TASK BRIEF |
Transcribe the listing verbatim from the line with "Task: Select Eye analysis in the tree" to the line with "Action: coord(205,424)", both included, without the pictures.

DATASET RECORDS |
^^^^^^^^

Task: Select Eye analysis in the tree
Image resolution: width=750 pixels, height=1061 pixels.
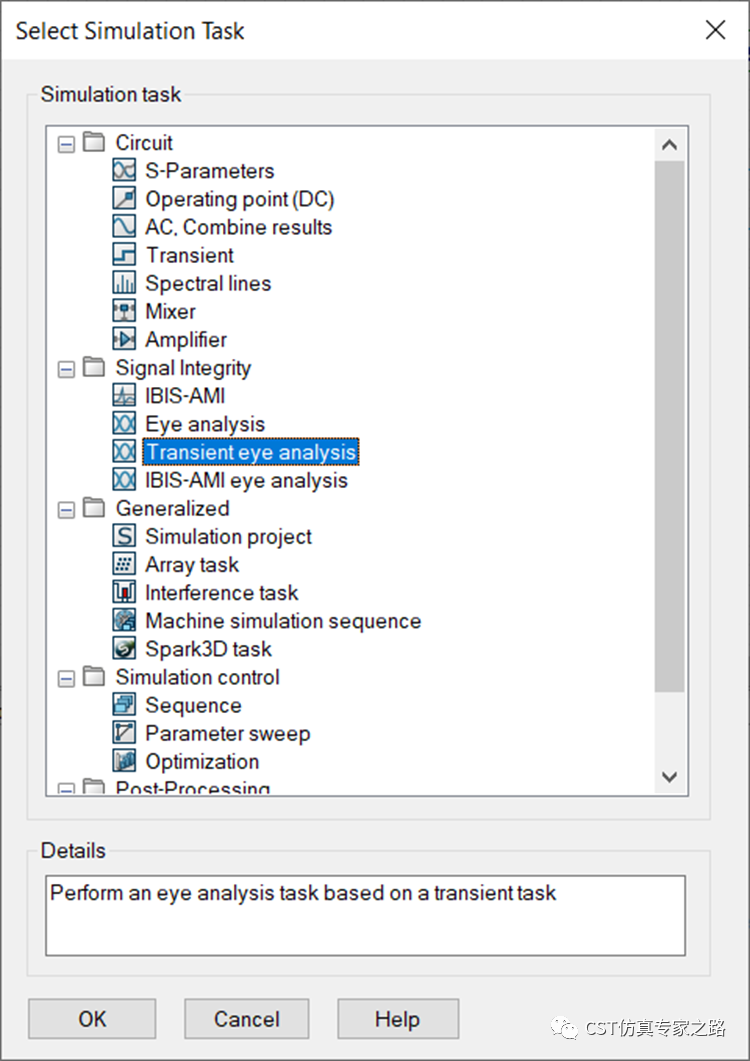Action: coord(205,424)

^^^^^^^^

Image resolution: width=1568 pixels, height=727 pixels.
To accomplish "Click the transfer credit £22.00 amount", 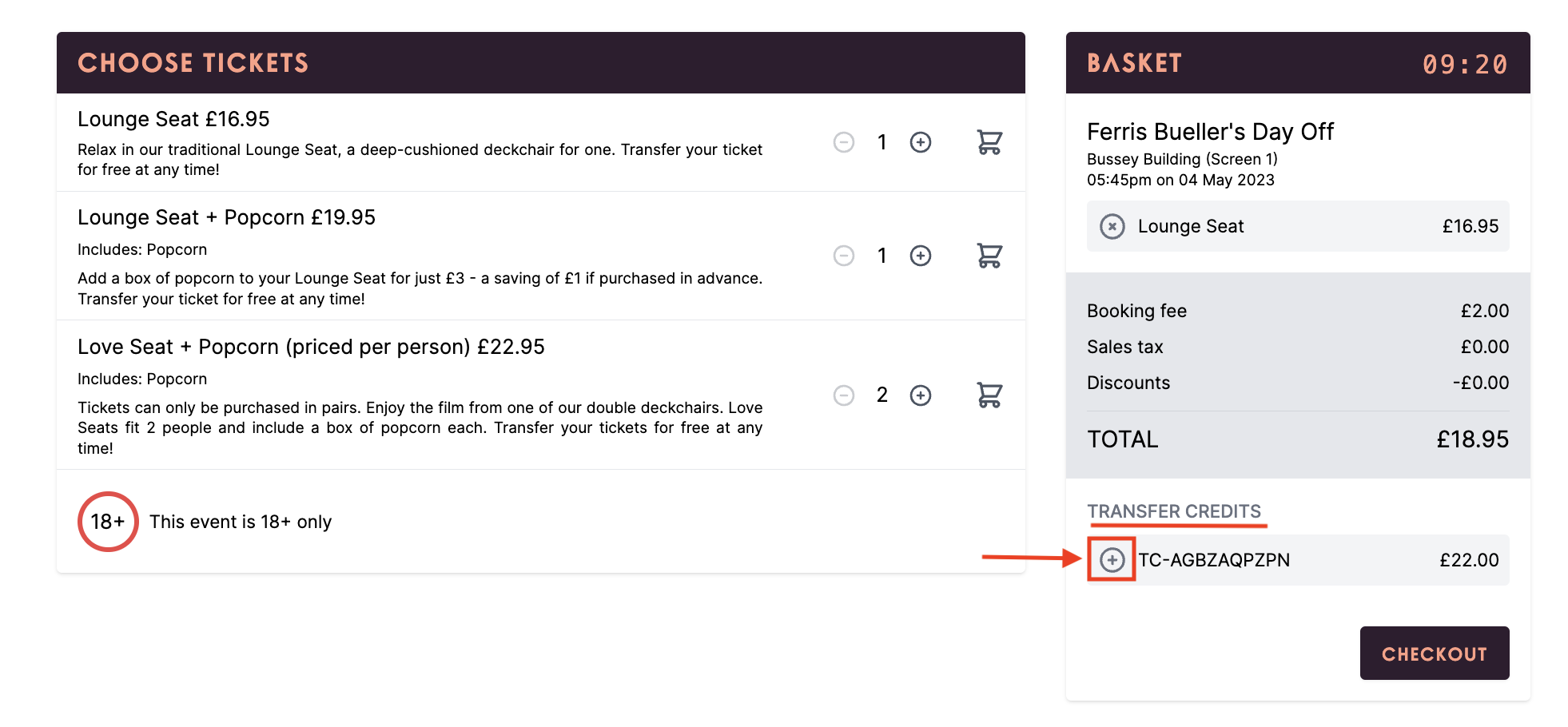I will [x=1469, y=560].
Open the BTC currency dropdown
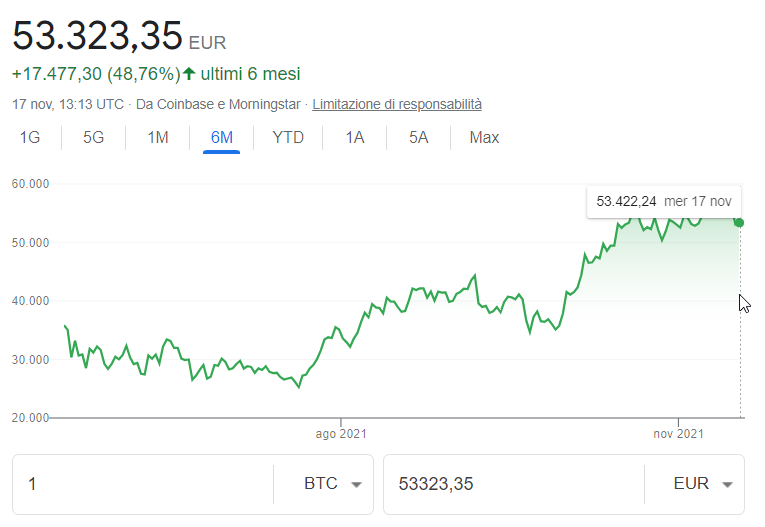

^^^^^^^^

FINAL RESULT |
Task: Select Eye analysis in the tree
Image resolution: width=750 pixels, height=1061 pixels.
Action: coord(205,424)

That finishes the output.